Friday, August 12, 2011

When your children make you want to cry....

I found this post about wedding dresses on my daughter's blog today.

Monday, August 8, 2011

Little things can grow....

Yesterday I had the incredible privilege of seeing Lake Itasca and the headwaters of the mighty Mississippi River.  We waded across!  It was narrower than my kitchen. I picked a penny off the bottom.

For our honeymoon nearly 25 years ago, we went to New Orleans, and there I saw the Mississippi River broadly, majestically sweeping into the Gulf of Mexico.  It is wide and strong there -- not to be messed with.
And so as I slipped out of my shoes yesterday, and rolled up my capris to go wading, I could not forget the admonishment to not despise the day of small things.

John Paton, William Carey, William Wilberforce, John Calvin and John Piper were all once bawling babies with running noses.   Their fathers and mothers were not famous but they were faithful, and God blessed.

Let us not grow weary in well-doing.

Friday, August 5, 2011

The Holy Spirit and allergies.

Be comforted. 
John Bunyan knew from personal experience that by nature we have an allergic reaction to the presence of God.  I love that honesty.  Rightly does Michael Haykin praise the Puritans for their "transparent honesty and in-depth knowledge of the human heart."  Listen to this quote from Bunyan, and don't miss the remedy that God provides for our allergies. 


"May I but speak my own experience, and from that tell you the difficulty of praying to God as I ought; it is enough to make you poor, blind, carnal men, to entertain strange thoughts of me.
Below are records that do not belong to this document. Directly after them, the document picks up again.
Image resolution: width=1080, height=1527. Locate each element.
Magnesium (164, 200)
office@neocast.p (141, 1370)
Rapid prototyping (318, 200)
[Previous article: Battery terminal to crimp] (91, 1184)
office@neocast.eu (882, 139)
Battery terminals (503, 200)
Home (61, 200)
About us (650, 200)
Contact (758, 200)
For, as for my heart, when I go to pray, I find it so loath to go to God, and when it is with him, so loath to stay with him, that many times I am forced in my prayers; first to beg of God that he would take mine heart, and set it on himself in Christ, and when it is there, that he would keep it there (Psalm 86:11). Nay, many times I know not what to pray for, I am so blind, nor how to pray, I am so ignorant; only (blessed be grace) the Spirit helps our infirmities [Rom. 8:26] (cited in p. 116). "   
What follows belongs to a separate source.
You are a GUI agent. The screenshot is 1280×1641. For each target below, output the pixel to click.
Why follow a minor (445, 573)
"I Thank God for Bitter Things"

I thank God for bitter things;
They've been a 'friend to grace';
They've  driven me from paths of ease
To storm the secret place.

I thank Him for the friends who failed
To fill my heart's deep need;
They've driven me to the Savior's feet,
Upon His love to feed.

I'm grateful too, through all life's way
No one could satisfy,
And so I've found in God alone
My rich, my full supply!

by Florence White Willett

A FABULOUS tool for evangelism. You can do it!!

Watch this video and learn how to illustrate and give a solid gospel presentation.
It is exciting!
http://www.wtsbooks.com/content/2_ways_2_live_content_3.php

Friday, July 22, 2011

Dangerous Prayer

"Lord, cut;
Lord, carve;
Lord, wound;
Lord, do anything that
may perfect Thy Father's
image in us and make us
meet for glory."

-Samuel Rutherford

It can't be both ways.

The sage G. K. Chesterton exposes a strange contradiction in our culture.

"People of the progressive sort are perpetually telling us that the hope of the world is in education. Education is everything. Nothing is more important as training the rising generation.
        They tell us this over and over again, with slight variations of the same formula, and never seem to see what it involves. For if there be any word of truth in all this talk about the education of the child, then there is certainly nothing but nonsense in nine-tenths of the talk about the emancipation of the woman. 

If education is the highest function in the State, why should anybody want to be emancipated from the highest function in the State? It is as if we talked of commuting the sentence that condemned a man to be President of the United States; or a reprieve coming in time to save him from being Pope. If education is the largest thing in the world, what is the sense of talking about a woman being liberated from the largest thing in the world? It is as if we were to rescue her from the cruel doom of being a poet like Shakespeare; or to pity the limitations of an all-round artist like Leonardo da Vinci. 
      In short, if education is really the larger matter, then certainly domestic life is the larger matter; and official or commercial life the lesser matter. It is a mere matter of arithmetic that anything taken from the larger matter will leave it less. It is a mere matter of simple subtraction that the mother must have less time for the family if she has more time for the factory.

             Make up your mind whether you want unlimited education or unlimited emancipation, but do not be such a fool as to suppose you can have both at once."